_Prompt_. The reply to the records below should contain exactly the lines from the line with "Click the horizontal scrollbar right arrow" through the line with "Task: Expand the 更多 timeframe dropdown", and nothing besides.
(Available data begins)
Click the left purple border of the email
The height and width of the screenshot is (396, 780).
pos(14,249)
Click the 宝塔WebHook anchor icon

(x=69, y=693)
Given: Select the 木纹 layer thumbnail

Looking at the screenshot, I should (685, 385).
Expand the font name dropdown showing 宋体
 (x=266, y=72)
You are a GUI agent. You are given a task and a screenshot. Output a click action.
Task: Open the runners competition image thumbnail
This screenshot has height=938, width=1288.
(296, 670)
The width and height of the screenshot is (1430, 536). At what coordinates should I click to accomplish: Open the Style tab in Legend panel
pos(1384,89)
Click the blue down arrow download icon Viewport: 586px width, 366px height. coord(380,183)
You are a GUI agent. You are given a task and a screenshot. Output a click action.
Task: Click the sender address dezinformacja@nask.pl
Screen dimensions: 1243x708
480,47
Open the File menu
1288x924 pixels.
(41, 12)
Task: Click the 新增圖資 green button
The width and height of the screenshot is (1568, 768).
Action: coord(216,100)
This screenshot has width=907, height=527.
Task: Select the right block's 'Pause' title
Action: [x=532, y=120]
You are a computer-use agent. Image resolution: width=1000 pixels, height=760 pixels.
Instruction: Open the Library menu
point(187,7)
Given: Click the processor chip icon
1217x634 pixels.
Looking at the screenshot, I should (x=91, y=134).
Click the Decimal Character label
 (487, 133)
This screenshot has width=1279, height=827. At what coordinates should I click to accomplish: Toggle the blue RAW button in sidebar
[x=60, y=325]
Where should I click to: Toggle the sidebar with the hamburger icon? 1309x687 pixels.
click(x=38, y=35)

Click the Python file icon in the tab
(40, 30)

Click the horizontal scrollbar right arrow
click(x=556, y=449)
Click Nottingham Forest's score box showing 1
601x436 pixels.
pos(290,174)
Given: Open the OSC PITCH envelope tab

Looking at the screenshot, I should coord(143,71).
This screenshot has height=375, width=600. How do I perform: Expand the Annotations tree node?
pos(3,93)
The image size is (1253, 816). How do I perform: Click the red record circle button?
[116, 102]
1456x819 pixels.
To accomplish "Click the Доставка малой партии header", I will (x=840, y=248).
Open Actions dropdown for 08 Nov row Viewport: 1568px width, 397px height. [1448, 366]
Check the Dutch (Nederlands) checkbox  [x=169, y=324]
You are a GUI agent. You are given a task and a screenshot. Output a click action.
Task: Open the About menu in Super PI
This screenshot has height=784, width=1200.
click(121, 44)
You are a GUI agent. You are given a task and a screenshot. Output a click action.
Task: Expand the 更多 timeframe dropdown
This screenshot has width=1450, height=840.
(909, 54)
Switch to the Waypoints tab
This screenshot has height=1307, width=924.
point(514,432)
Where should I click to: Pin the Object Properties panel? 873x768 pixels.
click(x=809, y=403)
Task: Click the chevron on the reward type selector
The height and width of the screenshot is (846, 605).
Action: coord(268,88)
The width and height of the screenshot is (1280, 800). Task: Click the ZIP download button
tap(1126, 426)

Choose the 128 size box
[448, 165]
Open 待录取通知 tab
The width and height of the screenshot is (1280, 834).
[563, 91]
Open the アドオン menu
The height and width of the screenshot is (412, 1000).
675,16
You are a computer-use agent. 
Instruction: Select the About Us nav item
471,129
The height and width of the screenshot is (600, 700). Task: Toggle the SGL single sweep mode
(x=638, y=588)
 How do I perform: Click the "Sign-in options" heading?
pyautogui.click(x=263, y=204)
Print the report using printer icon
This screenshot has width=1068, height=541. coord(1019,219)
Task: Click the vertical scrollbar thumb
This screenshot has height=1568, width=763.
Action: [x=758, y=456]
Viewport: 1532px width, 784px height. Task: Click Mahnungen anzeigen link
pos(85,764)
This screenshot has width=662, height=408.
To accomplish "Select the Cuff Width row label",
(Available data ends)
_Written solution_.
Click the horizontal scrollbar right arrow
click(x=556, y=449)
Click Nottingham Forest's score box showing 1
601x436 pixels.
pos(290,174)
Given: Open the OSC PITCH envelope tab

Looking at the screenshot, I should coord(143,71).
This screenshot has height=375, width=600. How do I perform: Expand the Annotations tree node?
pos(3,93)
The image size is (1253, 816). How do I perform: Click the red record circle button?
[116, 102]
1456x819 pixels.
To accomplish "Click the Доставка малой партии header", I will (x=840, y=248).
Open Actions dropdown for 08 Nov row Viewport: 1568px width, 397px height. [1448, 366]
Check the Dutch (Nederlands) checkbox  [x=169, y=324]
You are a GUI agent. You are given a task and a screenshot. Output a click action.
Task: Open the About menu in Super PI
This screenshot has height=784, width=1200.
click(121, 44)
You are a GUI agent. You are given a task and a screenshot. Output a click action.
Task: Expand the 更多 timeframe dropdown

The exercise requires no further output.